Mich, I completely agree with you. I built another Spark SQL application
which reads data from MySQL and SQL server and writes the data into
Hive(parquet+snappy format). I have this problem only when I read directly
from remote SAS system. The interesting part is I am using same driver to
read data through pure Java app and spark app. It works fine in Java app,
so I cannot blame SAS driver here. Trying to understand where the problem
could be. Thanks for sharing this with me.
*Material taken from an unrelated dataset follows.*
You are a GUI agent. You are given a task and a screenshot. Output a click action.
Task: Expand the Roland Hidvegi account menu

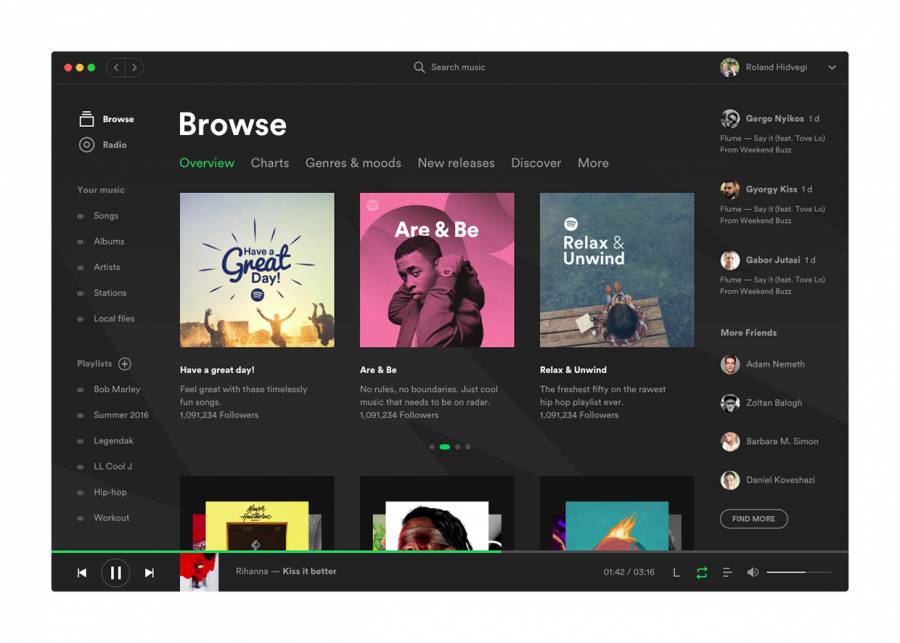pos(831,68)
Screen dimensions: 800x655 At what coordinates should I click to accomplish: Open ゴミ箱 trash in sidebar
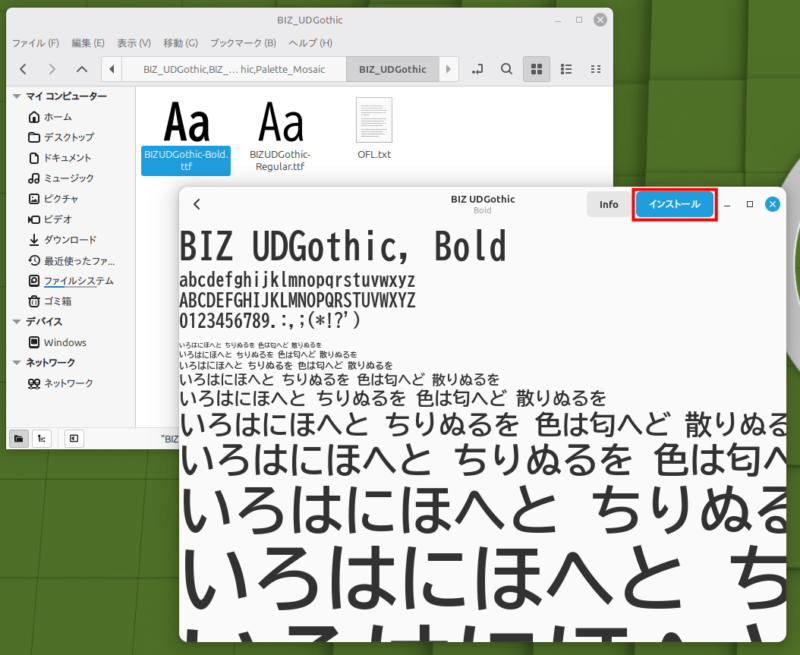pyautogui.click(x=57, y=301)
On Friday, June 10, 2016, Mich Talebzadeh <mich.talebza...@gmail.com> wrote:

> I personally use Scala to do something similar. For example here I extract
> data from an Oracle table and store in ORC table in Hive. This is compiled
> via sbt as run with SparkSubmit.
>
> It is similar to your code but in Scala. Note that I do not enclose my
> column names in double quotes.
>
> import org.apache.spark.SparkContext
> import org.apache.spark.SparkConf
> import org.apache.spark.sql.Row
> import org.apache.spark.sql.hive.HiveContext
> import org.apache.spark.sql.types._
> import org.apache.spark.sql.SQLContext
> import org.apache.spark.sql.functions._
>
> object ETL_scratchpad_dummy {
>   def main(args: Array[String]) {
>   val conf = new SparkConf().
>                setAppName("ETL_scratchpad_dummy").
>                set("spark.driver.allowMultipleContexts", "true")
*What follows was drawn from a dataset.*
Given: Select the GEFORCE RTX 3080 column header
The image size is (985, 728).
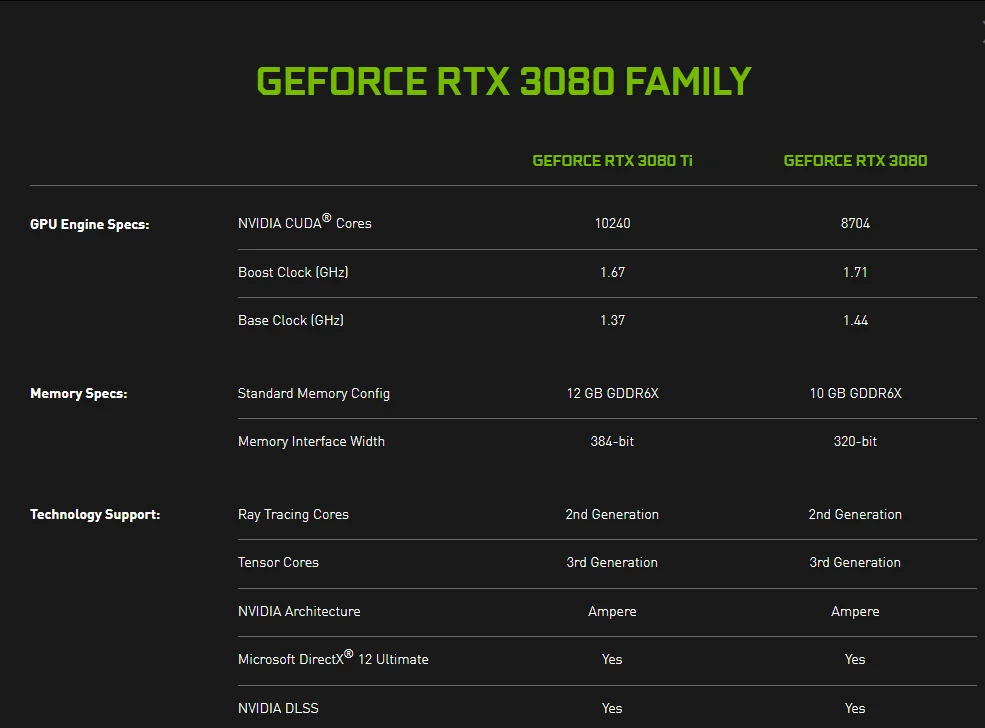Looking at the screenshot, I should [855, 160].
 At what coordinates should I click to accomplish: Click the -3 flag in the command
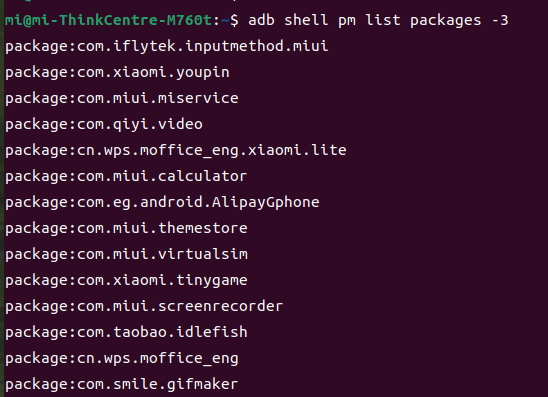(500, 20)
>   val sc = new SparkContext(conf)
>   // Create sqlContext based on HiveContext
>   val sqlContext = new HiveContext(sc)
>   import sqlContext.implicits._
>   val HiveContext = new org.apache.spark.sql.hive.HiveContext(sc)
>   println ("\nStarted at"); sqlContext.sql("SELECT
> FROM_unixtime(unix_timestamp(), 'dd/MM/yyyy HH:mm:ss.ss')
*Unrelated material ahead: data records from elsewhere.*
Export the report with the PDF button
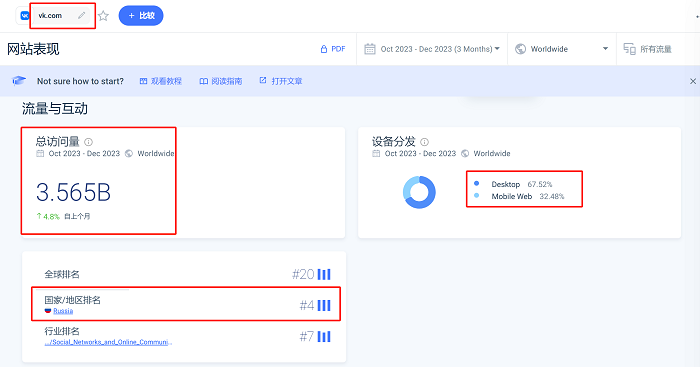point(333,49)
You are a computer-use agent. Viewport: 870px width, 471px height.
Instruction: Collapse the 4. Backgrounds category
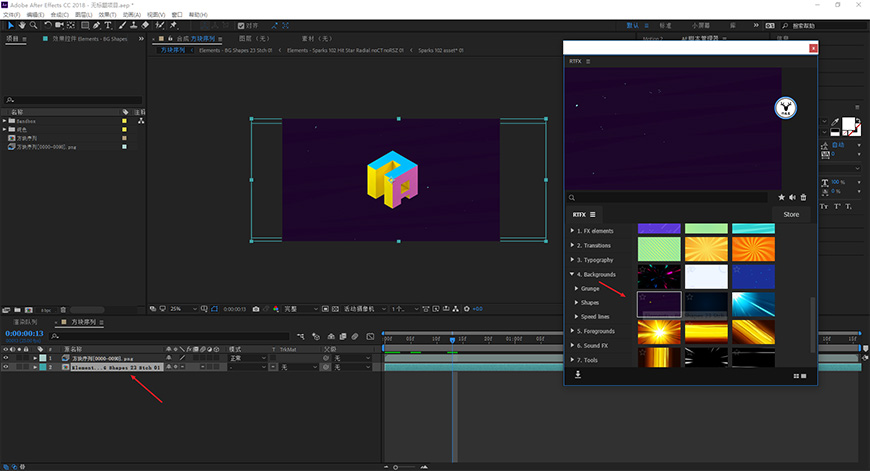[572, 274]
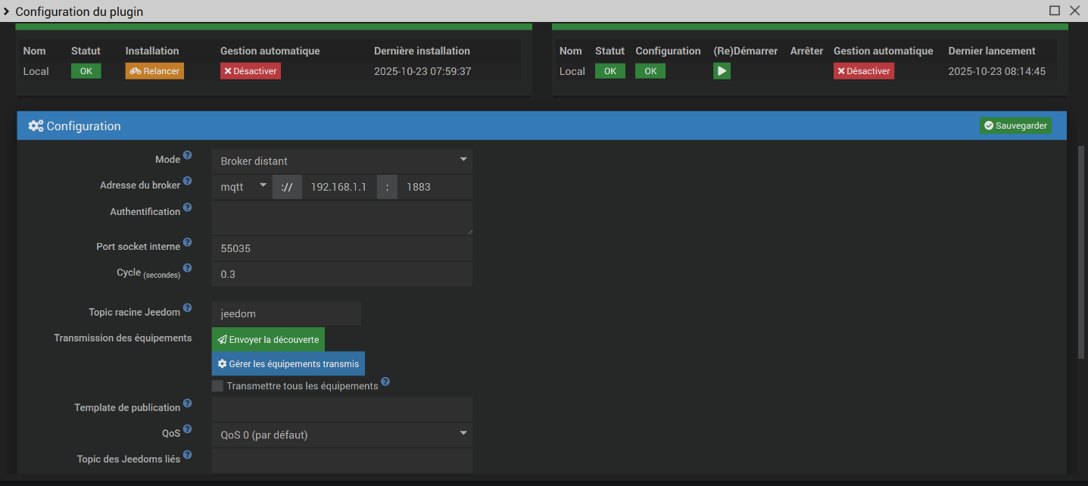Click Gérer les équipements transmis button
The height and width of the screenshot is (486, 1088).
(288, 364)
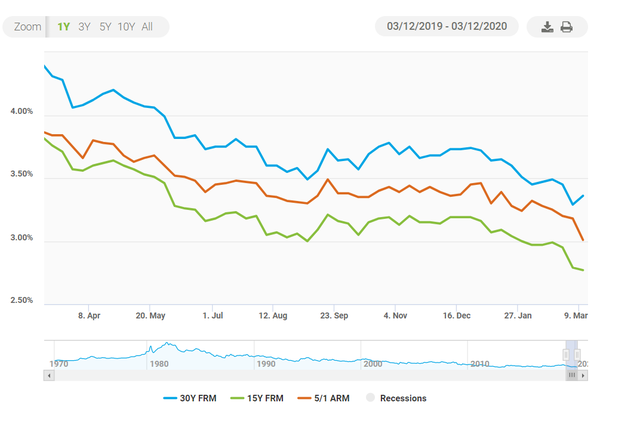Screen dimensions: 640x424
Task: Click the scrollbar right arrow
Action: pos(582,375)
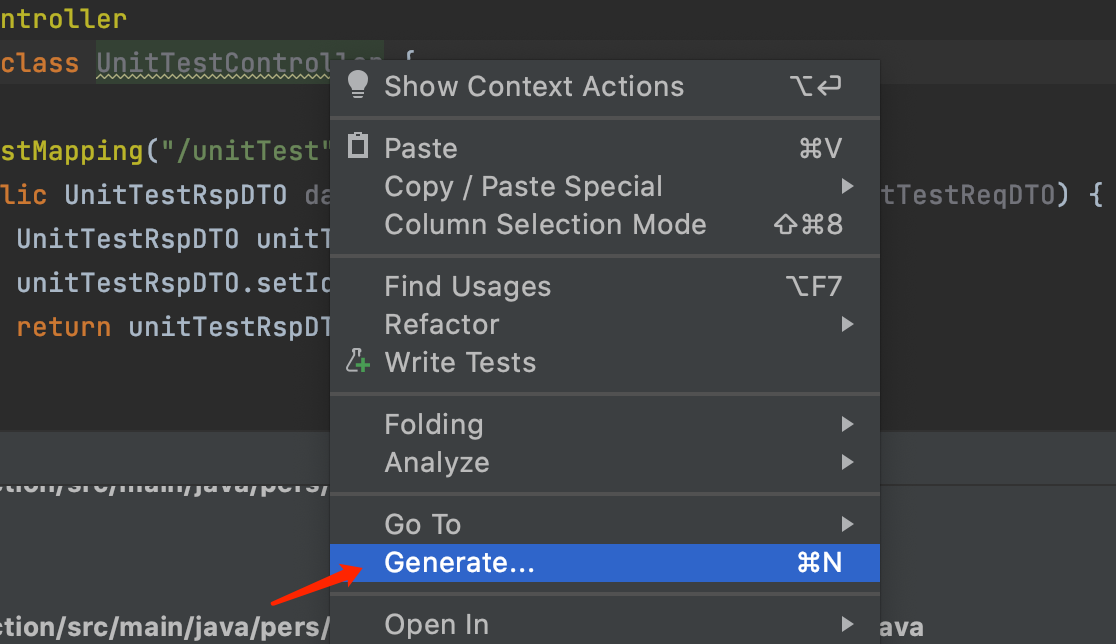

> ").collect.foreach(println)
>   HiveContext.sql("use oraclehadoop")
>   var _ORACLEserver : String = "jdbc:oracle:thin:@rhes564:1521:mydb12"
>   var _username : String = "scratchpad"
>   var _password : String = "xxxxxxxx"
>
>   // Get data from Oracle table scratchpad.dummy
>   val d = HiveContext.load("jdbc",
>   Map("url" -> _ORACLEserver,
>   "dbtable" -> "(SELECT to_char(ID) AS ID, to_char(CLUSTERED) AS
> CLUSTERED, to_char(SCATTERED) AS SCATTERED, to_char(RANDOMISED) AS
> RANDOMISED, RANDOM_STRING, SMALL_VC, PADDING FROM scratchpad.dummy)",
>   "user" -> _username,
>   "password" -> _password))
>
>    d.registerTempTable("tmp")
>   //
>   // Need to create and populate target ORC table oraclehadoop.dummy
>   //
>   HiveContext.sql("use oraclehadoop")
>   //
>   // Drop and create table dummy
>   //
>   HiveContext.sql("DROP TABLE IF EXISTS oraclehadoop.dummy")
>   var sqltext : String = ""
>   sqltext = """
>   CREATE TABLE oraclehadoop.dummy (
>      ID INT
>    , CLUSTERED INT
>    , SCATTERED INT
>    , RANDOMISED INT
>    , RANDOM_STRING VARCHAR(50)
>    , SMALL_VC VARCHAR(10)
>    , PADDING  VARCHAR(10)
>   )
>   CLUSTERED BY (ID) INTO 256 BUCKETS
>   STORED AS ORC
>   TBLPROPERTIES (
>   "orc.create.index"="true",
>   "orc.bloom.filter.columns"="ID",
>   "orc.bloom.filter.fpp"="0.05",
>   "orc.compress"="SNAPPY",
>   "orc.stripe.size"="16777216",
>   "orc.row.index.stride"="10000" )
>   """
>    HiveContext.sql(sqltext)
>   //
>   // Put data in Hive table. Clean up is already done
>   //
>   sqltext = """
>   INSERT INTO TABLE oraclehadoop.dummy
>   SELECT
>           ID
>         , CLUSTERED
>         , SCATTERED
>         , RANDOMISED
>         , RANDOM_STRING
>         , SMALL_VC
>         , PADDING
>   FROM tmp
>   """
>    HiveContext.sql(sqltext)
>   println ("\nFinished at"); sqlContext.sql("SELECT
> FROM_unixtime(unix_timestamp(), 'dd/MM/yyyy HH:mm:ss.ss')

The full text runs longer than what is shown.